Hackers can silently access Siri and Google Now on your phone
Siri can be silently put to work against you, thanks to a new hack discovered by French security researchers that allows attackers to transmit orders to the digital assistant via a radio.
The hack also works on Google Now and utilizes the headphone cord as an antenna to convert electromagnetic waves into signals that register in iOS and Android as audio coming from the microphone. José Lopes Esteves and Chaouki Kasmie — the two French researchers that discovered the hack — wrote in their paper that hackers could use the attack to get Siri and Google Now to send the phone’s browser to a malware site, or send spam and phishing messages to friends.
“The sky is the limit here,” says Vincent Strubel, the director of their research group at ANSSI. “Everything you can do through the voice interface you can do remotely and discreetly through electromagnetic waves.”
Sounds dangerous right? Well the radio hack has a few key limitations. Mainly, how close an attacker has to get to a victim to broadcast the electromagnetic waves. Also, you need some bulky gear to do it. Here’s a pic of the tools needed for the job:
The hack uses a laptop running GNU Radio, a USRP software defined radio, an amplifier, and an antenna to generate electromagnetic waves. Researchers say they could stuff it all into a backpack and get a range of 6.5 feet. Or a more powerful version using large batteries could fit in a van and extend the range to a whopping 16 feet. Not exactly discreet.
Pulling off the hack would also require that victims’ microphone-enabled headphones be plugged in. Siri has been around since the iPhone 4s, but a lot of Android phones still don’t have Google Now. It also requires victims to be completely inattentive and unable to see that Siri was being turned into a zombie.

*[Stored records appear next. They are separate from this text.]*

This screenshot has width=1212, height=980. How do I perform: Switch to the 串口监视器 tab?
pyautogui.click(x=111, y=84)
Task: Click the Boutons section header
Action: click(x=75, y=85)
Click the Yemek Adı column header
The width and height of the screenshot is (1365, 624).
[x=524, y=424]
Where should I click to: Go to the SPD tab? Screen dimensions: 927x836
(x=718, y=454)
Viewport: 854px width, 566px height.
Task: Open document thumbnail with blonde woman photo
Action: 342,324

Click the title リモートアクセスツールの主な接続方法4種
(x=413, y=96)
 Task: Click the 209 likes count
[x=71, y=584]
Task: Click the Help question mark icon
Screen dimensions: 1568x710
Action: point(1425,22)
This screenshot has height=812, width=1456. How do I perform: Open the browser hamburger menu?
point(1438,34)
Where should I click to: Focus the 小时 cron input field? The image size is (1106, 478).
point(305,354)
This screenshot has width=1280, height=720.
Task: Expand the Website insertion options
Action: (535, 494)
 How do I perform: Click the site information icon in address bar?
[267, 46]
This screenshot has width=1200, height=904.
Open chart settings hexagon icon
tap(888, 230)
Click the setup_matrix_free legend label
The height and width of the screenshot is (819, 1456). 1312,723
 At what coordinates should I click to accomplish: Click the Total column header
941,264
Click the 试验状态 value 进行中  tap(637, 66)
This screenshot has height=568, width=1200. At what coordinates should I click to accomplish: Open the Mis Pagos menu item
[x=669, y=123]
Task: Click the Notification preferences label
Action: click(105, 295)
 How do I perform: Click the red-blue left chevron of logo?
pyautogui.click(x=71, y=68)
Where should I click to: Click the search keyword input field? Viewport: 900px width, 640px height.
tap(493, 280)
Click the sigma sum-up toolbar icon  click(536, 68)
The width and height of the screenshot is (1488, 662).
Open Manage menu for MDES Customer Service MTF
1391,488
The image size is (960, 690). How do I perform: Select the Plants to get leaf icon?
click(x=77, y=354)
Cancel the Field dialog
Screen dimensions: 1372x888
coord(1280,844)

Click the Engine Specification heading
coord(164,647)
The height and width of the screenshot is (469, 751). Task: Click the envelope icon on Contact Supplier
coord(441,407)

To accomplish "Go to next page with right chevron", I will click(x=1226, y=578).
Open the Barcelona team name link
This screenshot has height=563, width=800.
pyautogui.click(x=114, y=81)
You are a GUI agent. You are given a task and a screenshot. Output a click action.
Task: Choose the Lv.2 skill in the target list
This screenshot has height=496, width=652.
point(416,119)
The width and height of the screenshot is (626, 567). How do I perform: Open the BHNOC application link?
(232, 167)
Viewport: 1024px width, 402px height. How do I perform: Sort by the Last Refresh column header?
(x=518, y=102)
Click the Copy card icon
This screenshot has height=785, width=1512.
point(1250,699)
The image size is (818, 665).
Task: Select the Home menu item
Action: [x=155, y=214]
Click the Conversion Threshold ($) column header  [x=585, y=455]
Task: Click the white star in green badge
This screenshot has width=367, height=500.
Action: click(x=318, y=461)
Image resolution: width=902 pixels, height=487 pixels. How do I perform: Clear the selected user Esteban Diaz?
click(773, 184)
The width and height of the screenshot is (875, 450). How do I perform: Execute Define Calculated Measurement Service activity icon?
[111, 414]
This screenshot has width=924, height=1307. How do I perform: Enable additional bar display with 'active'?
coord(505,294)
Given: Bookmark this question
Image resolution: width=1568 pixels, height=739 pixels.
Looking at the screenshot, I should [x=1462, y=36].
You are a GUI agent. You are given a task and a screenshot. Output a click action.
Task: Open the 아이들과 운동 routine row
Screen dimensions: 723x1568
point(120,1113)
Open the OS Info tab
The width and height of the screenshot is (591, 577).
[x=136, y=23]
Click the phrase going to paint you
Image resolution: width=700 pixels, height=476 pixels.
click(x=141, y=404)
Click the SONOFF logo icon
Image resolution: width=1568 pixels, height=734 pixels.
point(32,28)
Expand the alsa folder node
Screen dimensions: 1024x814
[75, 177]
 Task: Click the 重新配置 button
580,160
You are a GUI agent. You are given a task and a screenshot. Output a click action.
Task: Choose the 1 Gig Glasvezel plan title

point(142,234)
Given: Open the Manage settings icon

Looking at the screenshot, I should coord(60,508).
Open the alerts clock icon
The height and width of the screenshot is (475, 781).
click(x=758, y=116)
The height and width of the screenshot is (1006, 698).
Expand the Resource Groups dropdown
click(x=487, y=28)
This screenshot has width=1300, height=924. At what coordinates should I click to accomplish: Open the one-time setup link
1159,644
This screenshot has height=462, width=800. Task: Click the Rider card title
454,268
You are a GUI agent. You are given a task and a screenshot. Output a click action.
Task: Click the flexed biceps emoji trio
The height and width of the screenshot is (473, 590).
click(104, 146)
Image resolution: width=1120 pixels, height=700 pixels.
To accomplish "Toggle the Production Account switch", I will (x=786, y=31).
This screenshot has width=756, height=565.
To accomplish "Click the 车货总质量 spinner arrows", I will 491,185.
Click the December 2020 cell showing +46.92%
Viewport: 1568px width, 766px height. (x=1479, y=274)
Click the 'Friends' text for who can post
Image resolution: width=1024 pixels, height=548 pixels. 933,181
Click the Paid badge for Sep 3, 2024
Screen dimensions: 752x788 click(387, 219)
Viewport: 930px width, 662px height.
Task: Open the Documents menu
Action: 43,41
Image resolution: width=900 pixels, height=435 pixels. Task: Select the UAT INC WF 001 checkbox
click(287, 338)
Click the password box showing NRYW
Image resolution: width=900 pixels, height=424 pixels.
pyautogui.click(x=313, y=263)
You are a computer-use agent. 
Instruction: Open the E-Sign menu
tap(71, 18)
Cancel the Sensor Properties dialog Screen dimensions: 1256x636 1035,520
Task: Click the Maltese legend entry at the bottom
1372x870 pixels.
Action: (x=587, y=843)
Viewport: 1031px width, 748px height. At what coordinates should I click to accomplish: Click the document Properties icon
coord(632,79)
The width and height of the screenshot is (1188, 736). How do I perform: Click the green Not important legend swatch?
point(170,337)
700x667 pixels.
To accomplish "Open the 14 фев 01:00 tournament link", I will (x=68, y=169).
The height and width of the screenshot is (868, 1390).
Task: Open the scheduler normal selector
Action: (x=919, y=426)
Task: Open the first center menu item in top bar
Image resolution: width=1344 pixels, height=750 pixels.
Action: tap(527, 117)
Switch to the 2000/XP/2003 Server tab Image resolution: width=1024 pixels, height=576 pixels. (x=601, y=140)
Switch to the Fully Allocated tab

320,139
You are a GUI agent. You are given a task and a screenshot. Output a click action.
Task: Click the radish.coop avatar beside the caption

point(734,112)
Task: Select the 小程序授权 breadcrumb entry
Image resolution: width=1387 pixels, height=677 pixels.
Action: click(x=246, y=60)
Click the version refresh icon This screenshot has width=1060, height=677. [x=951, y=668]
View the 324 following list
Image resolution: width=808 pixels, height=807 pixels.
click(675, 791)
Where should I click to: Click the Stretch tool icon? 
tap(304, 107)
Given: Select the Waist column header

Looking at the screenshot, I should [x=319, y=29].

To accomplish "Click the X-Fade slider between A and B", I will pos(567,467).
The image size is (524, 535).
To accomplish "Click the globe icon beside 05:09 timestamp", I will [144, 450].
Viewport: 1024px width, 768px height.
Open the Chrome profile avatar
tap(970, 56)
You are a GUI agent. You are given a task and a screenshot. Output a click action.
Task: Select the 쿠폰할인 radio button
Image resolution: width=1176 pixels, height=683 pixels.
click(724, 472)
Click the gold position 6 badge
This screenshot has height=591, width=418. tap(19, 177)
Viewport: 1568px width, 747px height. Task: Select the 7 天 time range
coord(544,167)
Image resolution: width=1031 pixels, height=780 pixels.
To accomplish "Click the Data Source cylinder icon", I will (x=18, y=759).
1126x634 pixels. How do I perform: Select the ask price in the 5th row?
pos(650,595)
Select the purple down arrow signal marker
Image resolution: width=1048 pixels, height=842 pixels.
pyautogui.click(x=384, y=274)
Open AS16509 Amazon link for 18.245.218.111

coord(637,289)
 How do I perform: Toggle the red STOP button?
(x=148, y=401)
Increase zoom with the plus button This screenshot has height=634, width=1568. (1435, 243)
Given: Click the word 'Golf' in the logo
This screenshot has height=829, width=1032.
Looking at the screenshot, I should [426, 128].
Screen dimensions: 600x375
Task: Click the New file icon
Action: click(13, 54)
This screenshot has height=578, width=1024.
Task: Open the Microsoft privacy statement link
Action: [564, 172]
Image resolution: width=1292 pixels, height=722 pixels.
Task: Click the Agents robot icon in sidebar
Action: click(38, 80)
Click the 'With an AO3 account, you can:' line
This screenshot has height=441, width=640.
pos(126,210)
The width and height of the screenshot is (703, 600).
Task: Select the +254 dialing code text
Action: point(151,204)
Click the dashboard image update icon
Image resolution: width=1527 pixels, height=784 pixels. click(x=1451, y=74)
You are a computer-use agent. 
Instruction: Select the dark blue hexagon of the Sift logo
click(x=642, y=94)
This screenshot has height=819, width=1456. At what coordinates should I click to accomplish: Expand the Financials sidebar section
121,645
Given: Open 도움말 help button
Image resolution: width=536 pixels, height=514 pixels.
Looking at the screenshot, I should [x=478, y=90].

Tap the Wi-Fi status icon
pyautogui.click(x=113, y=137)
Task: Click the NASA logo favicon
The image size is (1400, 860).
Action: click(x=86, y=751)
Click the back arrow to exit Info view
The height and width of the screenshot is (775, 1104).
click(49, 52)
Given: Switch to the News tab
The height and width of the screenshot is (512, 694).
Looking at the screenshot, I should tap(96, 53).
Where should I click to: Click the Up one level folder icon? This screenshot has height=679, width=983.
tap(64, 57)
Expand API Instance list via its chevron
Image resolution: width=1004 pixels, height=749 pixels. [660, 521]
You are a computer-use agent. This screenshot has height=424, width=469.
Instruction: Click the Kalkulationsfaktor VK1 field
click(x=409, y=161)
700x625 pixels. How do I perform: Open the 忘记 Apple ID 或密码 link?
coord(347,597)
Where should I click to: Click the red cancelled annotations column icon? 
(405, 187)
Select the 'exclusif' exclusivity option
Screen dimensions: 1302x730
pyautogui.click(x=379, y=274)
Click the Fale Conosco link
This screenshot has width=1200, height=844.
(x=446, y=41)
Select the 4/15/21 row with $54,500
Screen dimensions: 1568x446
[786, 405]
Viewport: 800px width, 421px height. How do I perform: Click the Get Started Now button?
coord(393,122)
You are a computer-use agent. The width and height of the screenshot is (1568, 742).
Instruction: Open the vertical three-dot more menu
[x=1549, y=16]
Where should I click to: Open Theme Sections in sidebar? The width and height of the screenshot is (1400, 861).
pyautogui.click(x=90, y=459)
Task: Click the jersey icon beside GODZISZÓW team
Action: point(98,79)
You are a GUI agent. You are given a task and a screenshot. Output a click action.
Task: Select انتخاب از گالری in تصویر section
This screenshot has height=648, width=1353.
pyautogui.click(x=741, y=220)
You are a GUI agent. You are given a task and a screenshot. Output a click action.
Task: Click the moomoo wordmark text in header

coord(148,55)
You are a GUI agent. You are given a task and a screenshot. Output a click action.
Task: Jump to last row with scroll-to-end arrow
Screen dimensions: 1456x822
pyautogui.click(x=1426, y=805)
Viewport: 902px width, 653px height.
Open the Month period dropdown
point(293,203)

Even though it’s highly unlikely that hackers would use the French researchers’ method because there are better alternatives that don’t require you to be within 6 feet, it’s still an impressively clever hack. Google and Apple were both notified of the vulnerability by the researchers who advise adding better shielding to headphone cords, or to let users create their own custom wake words for Siri and Google Now.